On the flip side, we also saw that some of these factors that played to the success of the show also proved to be destructive. In Lashay’s episode, we saw that the online community disregarded her symptoms in the way that she and her mother had described previous doctors doing. Many people pointed to eating disorders and psychological possibilities, and this is a result of the cognitive dissonance people are experiencing when they see this beautiful, otherwise healthy-looking teenager claiming that her illness presents in a bulimic fashion. Of course, since she was not outwardly suffering or appearing as an ill person, she was not treated as one, and people felt freer to express this since their online identities would not clash with her real-life one.

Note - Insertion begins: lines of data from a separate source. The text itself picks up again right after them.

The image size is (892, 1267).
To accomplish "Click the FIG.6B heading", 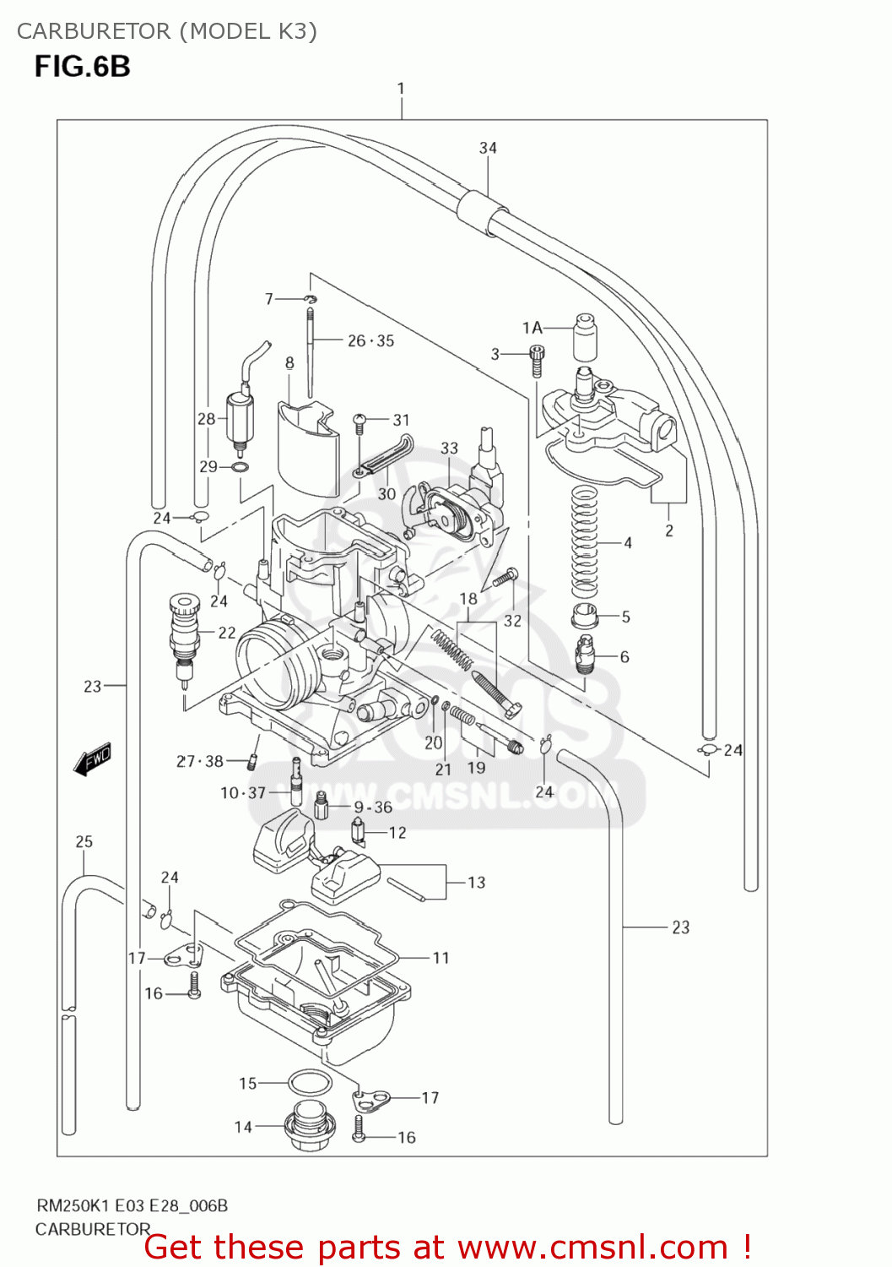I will (x=82, y=66).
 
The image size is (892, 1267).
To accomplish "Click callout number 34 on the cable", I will (x=488, y=148).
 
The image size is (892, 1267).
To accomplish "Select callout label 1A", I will (x=532, y=328).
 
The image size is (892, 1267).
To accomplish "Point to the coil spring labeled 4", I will (x=584, y=541).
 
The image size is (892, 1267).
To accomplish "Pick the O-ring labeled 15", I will (x=310, y=1083).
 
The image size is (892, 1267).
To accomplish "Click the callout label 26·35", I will (x=370, y=340).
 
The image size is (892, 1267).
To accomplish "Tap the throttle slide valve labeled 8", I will (x=307, y=448).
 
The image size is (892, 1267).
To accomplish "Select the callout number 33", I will (x=449, y=448).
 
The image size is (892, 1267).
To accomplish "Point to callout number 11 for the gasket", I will (x=441, y=958).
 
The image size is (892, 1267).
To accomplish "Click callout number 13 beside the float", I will (x=476, y=883).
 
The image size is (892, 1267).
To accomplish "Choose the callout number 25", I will (x=84, y=841).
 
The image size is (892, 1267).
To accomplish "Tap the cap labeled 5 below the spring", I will (x=584, y=616).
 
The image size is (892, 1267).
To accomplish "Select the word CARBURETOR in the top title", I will (x=93, y=31).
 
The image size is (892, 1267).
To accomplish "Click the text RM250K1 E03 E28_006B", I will (x=131, y=1205).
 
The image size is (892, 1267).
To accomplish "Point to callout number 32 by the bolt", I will (x=512, y=621).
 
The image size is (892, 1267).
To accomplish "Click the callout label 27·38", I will (x=200, y=761).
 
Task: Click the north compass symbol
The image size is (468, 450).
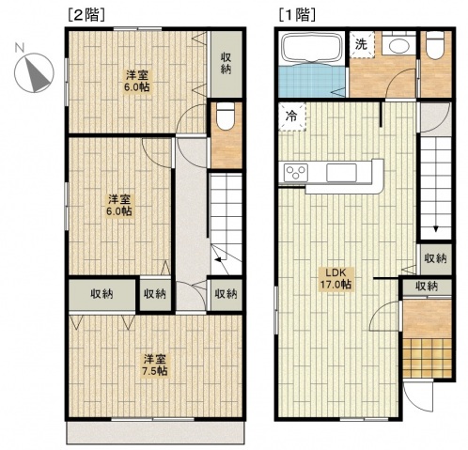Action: (34, 72)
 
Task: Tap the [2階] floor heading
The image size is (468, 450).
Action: (86, 15)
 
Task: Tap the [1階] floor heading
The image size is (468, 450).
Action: (297, 15)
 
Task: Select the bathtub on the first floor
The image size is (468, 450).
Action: (312, 49)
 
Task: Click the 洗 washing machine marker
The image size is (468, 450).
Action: (362, 44)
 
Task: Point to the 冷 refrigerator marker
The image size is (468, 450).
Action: (291, 116)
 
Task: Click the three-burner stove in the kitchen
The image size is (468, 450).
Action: (296, 172)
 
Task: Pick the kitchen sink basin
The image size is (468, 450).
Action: (341, 173)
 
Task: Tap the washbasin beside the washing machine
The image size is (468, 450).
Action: (398, 46)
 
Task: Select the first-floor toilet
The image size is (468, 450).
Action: (436, 45)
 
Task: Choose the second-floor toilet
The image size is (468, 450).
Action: (226, 116)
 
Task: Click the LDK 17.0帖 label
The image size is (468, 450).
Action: (335, 278)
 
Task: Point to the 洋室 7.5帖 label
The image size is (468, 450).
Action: (155, 365)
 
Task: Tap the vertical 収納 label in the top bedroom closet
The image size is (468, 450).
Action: (226, 63)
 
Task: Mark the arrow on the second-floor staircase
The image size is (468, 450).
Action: (221, 259)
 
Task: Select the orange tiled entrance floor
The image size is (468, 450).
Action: (427, 358)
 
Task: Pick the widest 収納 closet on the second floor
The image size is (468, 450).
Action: (102, 294)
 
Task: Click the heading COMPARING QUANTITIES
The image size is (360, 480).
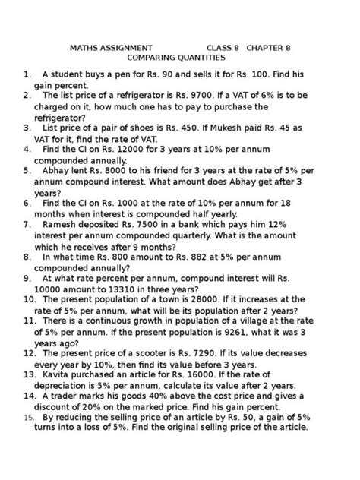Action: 175,58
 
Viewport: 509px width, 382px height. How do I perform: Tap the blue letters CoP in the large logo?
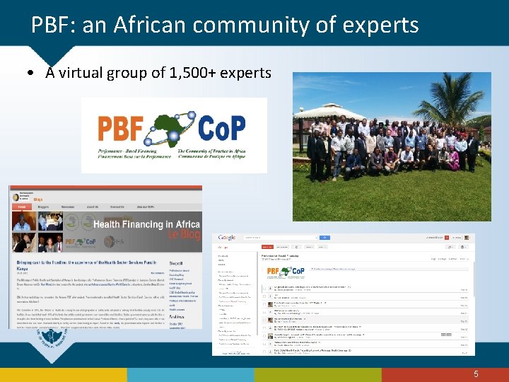click(x=220, y=129)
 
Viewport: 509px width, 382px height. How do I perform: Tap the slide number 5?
click(x=476, y=374)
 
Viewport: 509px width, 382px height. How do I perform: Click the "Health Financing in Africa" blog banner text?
click(x=147, y=224)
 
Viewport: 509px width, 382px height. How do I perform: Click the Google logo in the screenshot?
click(x=227, y=238)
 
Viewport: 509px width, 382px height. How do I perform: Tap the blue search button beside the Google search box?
click(x=324, y=238)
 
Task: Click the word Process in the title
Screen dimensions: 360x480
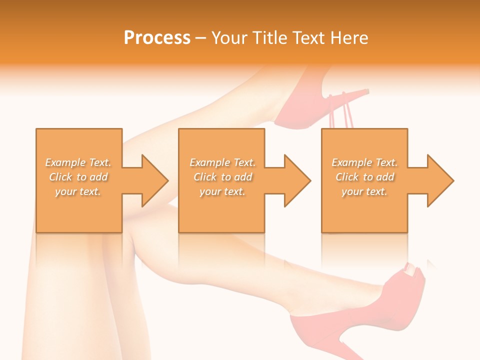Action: point(157,38)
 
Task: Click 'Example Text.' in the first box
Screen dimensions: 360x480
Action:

It is like when someone sees a person park in a handicap-accessible parking spot. One of the first things most people do is examine the car to check for the blue decal. If the decal is there, the expect to see someone in need of some sort of mechanical assistance; however, it is also true that handicap ability is presented in different ways, so someone with that decal could walk out of that vehicle appearing fine. The person viewing the situation would automatically perceive that person, who does not represent their image of a disabled person, negatively.
Promises and Consequences
However, this type of connectivity will change the way medicine works forever. Clearly, people with fewer resources (such as close-by quality healthcare and money) and difficult journeys will benefit from the revolution that is online diagnostics. However, there are potential harms to this practice as well, such as the inclination of people to over-diagnose. For example, WebMD may say you have a chance of having either stomach cancer or an ulcer; there are people predisposed to believe in and act on the worst. Furthermore, it can give people irresponsible diagnoses and can put people through expensive and unnecessary testing, expended resources, or even death. Not everyone has Dr. Lisa Sanders over their shoulder to double-check their work.
The Bottom Line
Without the interconnectedness that we experience today, there is no practical way that this experiment could have worked. Thinking about the possibility of this type of correspondence and networking working via snail mail is laughable at best, but that is because the idea is so impressive and exciting. I spent the whole time that I watched the series in amazement, and I feel like other media professionals will as well. The questions posed during the show of morality and responsibility are enough to occupy your mind whenever things get a little slow plot-wise. You will not get lost in the medical jargon and will genuinely enjoy seeing a whole new way to practice expose itself. Hopefully, shows like this will increase the speed in which we see more regulation on social media practices in both government and medicine.